A hospital charge is a federally-required maximum list price for an item or service that does not reflect any negotiated discount. Federal reporting rules require hospitals to maintain a catalog of tens of thousands of procedure codes, code descriptions and list prices in a complex accounting tool, known as the hospital chargemaster. Although virtually no one pays full charges, federal regulations require hospitals to uniformly apply the full list price or charge to all patients who receive a specific item or service.
How are charges different from actual payments?
Medicare and Medicaid reimburse hospitals using complex formulas that often pay less than the actual cost of providing care. Private health insurance plans also negotiate significant discounts. Uninsured patients often qualify for hospital financial assistance policies, including free care. Media reports often confuse charges with actual or expected payments. These news stories also neglect to mention that hospitals’ uncompensated care costs – the difference between actual payments and the cost of providing care – reached $38.3 billion in 2016. (Source: www.aha.org/system/files/2018-01/2017-uncompensated-care-factsheet.pdf)
How can consumers receive a clearer customized estimate of their out-of-pocket costs?

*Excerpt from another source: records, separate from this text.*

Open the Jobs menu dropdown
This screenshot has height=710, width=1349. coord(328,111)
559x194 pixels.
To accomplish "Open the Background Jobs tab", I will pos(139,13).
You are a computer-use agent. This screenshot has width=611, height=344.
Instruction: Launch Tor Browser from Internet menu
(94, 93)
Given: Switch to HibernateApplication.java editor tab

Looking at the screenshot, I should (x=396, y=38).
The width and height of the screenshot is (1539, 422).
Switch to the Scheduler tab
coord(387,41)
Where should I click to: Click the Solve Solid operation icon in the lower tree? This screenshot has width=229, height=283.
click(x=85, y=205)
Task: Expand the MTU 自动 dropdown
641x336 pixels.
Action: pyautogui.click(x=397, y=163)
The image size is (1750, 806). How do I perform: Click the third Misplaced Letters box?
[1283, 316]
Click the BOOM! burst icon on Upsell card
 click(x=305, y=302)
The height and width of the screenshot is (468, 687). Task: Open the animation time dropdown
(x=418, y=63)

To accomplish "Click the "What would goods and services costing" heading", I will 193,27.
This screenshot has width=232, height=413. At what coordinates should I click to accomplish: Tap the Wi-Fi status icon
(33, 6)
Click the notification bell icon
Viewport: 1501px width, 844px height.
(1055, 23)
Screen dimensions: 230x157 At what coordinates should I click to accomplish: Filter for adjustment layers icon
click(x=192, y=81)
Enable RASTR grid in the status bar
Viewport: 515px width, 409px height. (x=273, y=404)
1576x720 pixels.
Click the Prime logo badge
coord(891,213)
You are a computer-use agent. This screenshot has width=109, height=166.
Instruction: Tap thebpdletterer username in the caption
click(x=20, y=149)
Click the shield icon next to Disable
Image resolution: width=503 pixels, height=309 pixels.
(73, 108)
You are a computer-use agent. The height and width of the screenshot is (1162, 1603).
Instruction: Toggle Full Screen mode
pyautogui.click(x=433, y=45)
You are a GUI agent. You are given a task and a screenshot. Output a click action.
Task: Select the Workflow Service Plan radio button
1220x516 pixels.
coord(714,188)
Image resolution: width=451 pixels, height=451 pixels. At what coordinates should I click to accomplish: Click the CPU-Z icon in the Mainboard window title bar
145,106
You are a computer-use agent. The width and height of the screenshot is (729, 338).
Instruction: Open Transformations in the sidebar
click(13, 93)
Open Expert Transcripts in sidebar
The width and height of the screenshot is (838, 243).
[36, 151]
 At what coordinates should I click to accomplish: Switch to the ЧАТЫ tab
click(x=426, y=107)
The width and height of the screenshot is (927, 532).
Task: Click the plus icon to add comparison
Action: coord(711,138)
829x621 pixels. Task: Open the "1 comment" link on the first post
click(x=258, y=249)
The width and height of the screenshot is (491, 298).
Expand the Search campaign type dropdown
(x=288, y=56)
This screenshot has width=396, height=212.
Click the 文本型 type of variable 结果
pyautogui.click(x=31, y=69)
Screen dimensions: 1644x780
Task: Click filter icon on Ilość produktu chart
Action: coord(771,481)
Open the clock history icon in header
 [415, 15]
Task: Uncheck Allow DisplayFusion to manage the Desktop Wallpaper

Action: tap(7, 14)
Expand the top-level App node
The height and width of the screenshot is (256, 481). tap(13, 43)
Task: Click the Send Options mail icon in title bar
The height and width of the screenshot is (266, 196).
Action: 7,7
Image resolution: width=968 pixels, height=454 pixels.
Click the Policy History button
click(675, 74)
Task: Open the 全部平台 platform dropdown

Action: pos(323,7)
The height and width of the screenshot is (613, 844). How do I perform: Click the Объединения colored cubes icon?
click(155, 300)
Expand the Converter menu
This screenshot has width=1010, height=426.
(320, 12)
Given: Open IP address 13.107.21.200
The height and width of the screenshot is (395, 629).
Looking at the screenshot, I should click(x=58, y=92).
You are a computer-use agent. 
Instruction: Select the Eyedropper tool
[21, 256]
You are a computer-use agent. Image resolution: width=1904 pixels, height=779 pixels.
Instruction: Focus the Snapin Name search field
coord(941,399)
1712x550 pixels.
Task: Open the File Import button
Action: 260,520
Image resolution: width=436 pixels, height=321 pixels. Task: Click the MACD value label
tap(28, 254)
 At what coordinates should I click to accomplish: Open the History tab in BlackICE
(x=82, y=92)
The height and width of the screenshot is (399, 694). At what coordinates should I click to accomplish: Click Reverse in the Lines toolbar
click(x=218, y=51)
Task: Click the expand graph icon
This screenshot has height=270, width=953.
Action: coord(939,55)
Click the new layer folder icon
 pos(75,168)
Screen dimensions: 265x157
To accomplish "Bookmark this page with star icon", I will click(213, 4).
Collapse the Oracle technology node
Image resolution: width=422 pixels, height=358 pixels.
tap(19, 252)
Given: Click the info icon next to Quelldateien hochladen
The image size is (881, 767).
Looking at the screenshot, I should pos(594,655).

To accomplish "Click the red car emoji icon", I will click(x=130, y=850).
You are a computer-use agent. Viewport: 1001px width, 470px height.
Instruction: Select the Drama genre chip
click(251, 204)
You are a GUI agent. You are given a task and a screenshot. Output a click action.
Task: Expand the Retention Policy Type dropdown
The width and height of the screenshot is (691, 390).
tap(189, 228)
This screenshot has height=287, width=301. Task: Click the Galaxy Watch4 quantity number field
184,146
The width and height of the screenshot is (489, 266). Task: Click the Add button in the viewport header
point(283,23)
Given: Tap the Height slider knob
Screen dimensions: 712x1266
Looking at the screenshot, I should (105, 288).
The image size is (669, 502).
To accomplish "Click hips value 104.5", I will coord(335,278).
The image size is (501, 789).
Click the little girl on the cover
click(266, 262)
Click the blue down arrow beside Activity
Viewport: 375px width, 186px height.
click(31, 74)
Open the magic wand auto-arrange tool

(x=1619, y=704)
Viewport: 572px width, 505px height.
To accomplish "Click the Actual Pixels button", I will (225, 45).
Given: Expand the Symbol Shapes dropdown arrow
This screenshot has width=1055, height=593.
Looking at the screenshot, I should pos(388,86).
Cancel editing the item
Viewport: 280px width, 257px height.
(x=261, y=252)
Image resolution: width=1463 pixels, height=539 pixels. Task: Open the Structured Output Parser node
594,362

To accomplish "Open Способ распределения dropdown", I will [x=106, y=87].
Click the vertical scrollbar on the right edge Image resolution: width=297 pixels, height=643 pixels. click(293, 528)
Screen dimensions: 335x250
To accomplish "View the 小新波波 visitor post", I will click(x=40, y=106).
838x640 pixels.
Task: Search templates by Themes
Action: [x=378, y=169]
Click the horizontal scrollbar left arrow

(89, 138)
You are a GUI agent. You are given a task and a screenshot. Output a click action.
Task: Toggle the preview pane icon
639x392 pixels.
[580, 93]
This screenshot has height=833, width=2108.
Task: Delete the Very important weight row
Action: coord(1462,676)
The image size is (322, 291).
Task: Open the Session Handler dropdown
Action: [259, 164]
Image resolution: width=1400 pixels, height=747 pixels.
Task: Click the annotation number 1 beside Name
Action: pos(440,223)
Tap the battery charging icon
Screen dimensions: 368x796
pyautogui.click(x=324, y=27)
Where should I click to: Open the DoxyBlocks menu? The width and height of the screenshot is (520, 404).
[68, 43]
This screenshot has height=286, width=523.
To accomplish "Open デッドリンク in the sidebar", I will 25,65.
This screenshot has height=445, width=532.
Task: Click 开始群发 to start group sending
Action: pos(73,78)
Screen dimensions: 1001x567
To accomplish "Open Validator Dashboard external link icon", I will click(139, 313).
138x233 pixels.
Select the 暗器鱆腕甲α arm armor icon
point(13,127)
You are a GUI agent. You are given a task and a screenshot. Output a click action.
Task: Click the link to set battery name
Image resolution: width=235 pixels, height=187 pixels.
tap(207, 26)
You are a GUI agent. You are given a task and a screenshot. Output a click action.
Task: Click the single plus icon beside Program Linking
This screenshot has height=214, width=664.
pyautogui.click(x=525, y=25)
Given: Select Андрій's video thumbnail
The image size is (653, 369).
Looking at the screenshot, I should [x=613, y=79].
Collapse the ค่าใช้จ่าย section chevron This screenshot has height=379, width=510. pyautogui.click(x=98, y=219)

When planning an elective procedure, insured individuals should contact Medicare or their commercial health plan for information on plan design, provider networks and out-of-pocket payment responsibilities, such as deductibles, coinsurance and out-of-pocket maximums. Patients should also contact a hospital financial counselor to request a customized total estimated price of services.
What other hospital comparison tools exist to improve transparency for consumers?
Since 2006, Louisiana hospitals have offered comparative pricing and quality information to consumers through a consumer-friendly website, Louisiana Hospital Inform at www.lahospitalinform.org. Medicare provides a similar comparison tool for consumers at www.medicare.gov/hospitalcompare/about/what-is-HOS.html. Both websites offer tools for consumers who want to compare value, including surveys of patients’ experiences and information on timely and effective care.
Elements that Impact Cost
There are four key drivers of cost that vary by region, community, and individual hospital:
1. Services provided for the patient’s individual care needs.
2. Care for people who are unable to pay.
3. Medicare and Medicaid underpayments. These government programs pay less than the cost of caring for patients.
4. 24/7 readiness to meet communities’ healthcare needs.
Every bill reflects the cost of all of these elements:
- Uncompensated care – care provided for which no payment is received – is figured into overall hospital costs.
- Charges also reflect the costs of being able to respond 24 hours a day, seven days a week, and these costs must be allocated across all consumers who receive hospital services.
- Hospital payments vary because they reflect the individual hospital’s mission, the patient population it serves and the subsidies necessary to provide essential public services.
- A hospital that provides vital, highly-specialized services as well as scarce or high-cost services such as trauma or burn units, has a different cost structure and pricing than one that does not. Hospitals that train physicians and other healthcare professionals, conduct medical research or care for a large number of uninsured individuals also have higher costs.
The Challenge in Calculating Costs
According to a recent GAO report, consumer’s complete cost: “incorporates any negotiated discounts; is inclusive of all costs associated with a particular healthcare service, such as hospital, physician and lab fees; and identifies consumers’ out-of-pocket costs.” The report lists barriers to estimating a consumer’s complete cost:
1. Patients have unique healthcare needs.
- It is difficult to predict in advance all the services that will be provided for an episode of care.
- Physicians often do not decide what services their patients will need until after examining them.
- Aspects associated with the delivery of a service may be difficult to predict in advance, such as the length of time a patient stays in a hospital.
2. Health plans have information on consumer cost sharing.
- Providers lack information on “the status of consumers’ cost sharing under their specific health benefit plan, such as how much consumers have spent in out-of-pocket costs or towards their
deductible at any given time. Without this information, physicians may have difficulty providing accurate out-of-pocket estimates for insured consumers.”
3. Legal barriers restrict information on negotiated rates.
- Contracts may prohibit the sharing of negotiated rates with the insurer’s members on their price transparency initiatives’ websites.
- There may be concerns about sharing negotiated rates because of the proprietary nature of the information and because of anti-trust law concerns.
4. Health plans narrow their provider networks and do not reveal the “allowable amounts” they set to reimburse out-of-network physicians.
- Consumers may have to contact multiple providers to obtain estimates of their complete costs.